--- Task prompt ---
Could you restate word for word only the lines below from the one holding "Image resolution: width=690" to the one holding "This screenshot has width=644, height=298.", inclusive, and leave out the pictures?

--- Source information ---
BEGIN

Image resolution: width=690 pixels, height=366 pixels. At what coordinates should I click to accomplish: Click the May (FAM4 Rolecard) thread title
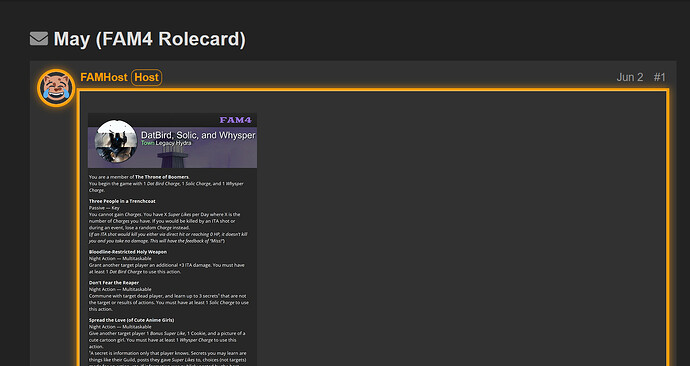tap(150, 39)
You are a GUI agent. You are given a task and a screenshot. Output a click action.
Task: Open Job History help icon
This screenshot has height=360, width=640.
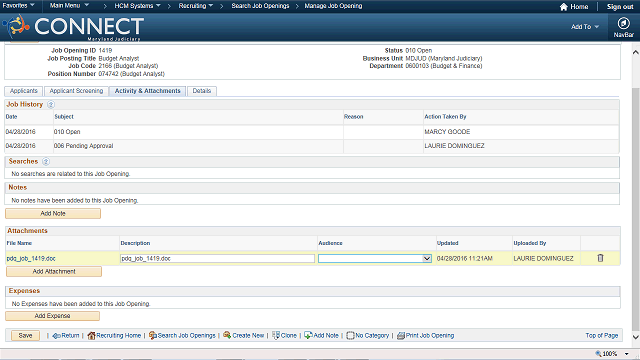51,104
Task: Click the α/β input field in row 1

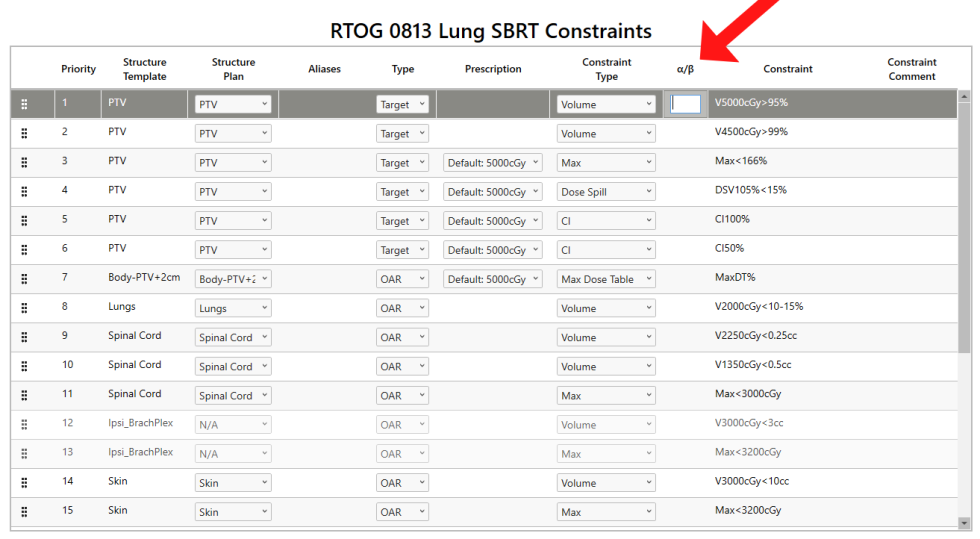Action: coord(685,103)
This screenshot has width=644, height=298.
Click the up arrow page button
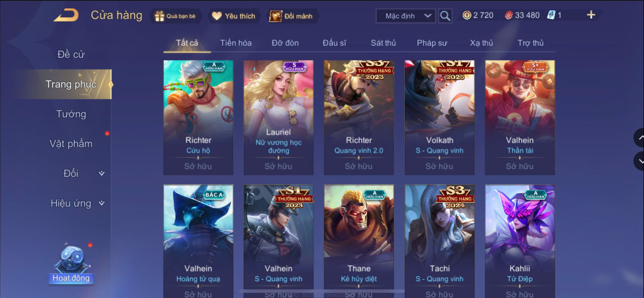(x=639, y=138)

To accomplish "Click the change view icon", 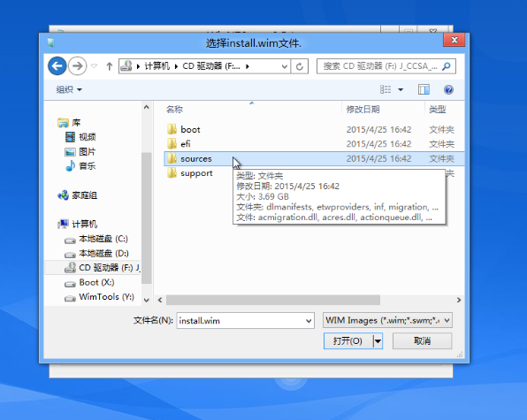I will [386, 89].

END
BEGIN

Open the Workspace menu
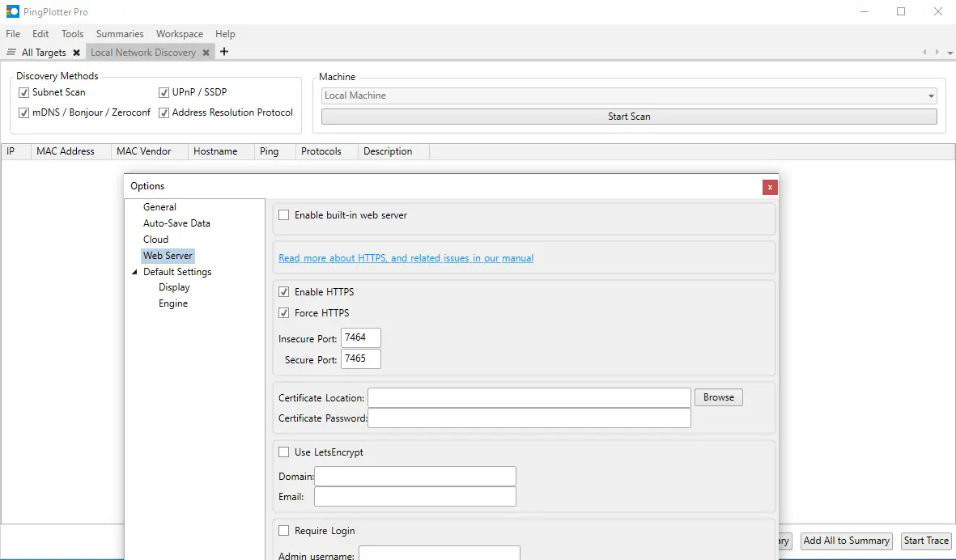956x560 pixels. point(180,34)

END

--- The answer ---
Image resolution: width=690 pixels, height=366 pixels. At what coordinates should I click to accomplish: Click the May (FAM4 Rolecard) thread title
tap(150, 39)
You are a GUI agent. You are given a task and a screenshot. Output a click action.
Task: Open Job History help icon
This screenshot has height=360, width=640.
51,104
Task: Click the α/β input field in row 1

Action: coord(685,103)
This screenshot has width=644, height=298.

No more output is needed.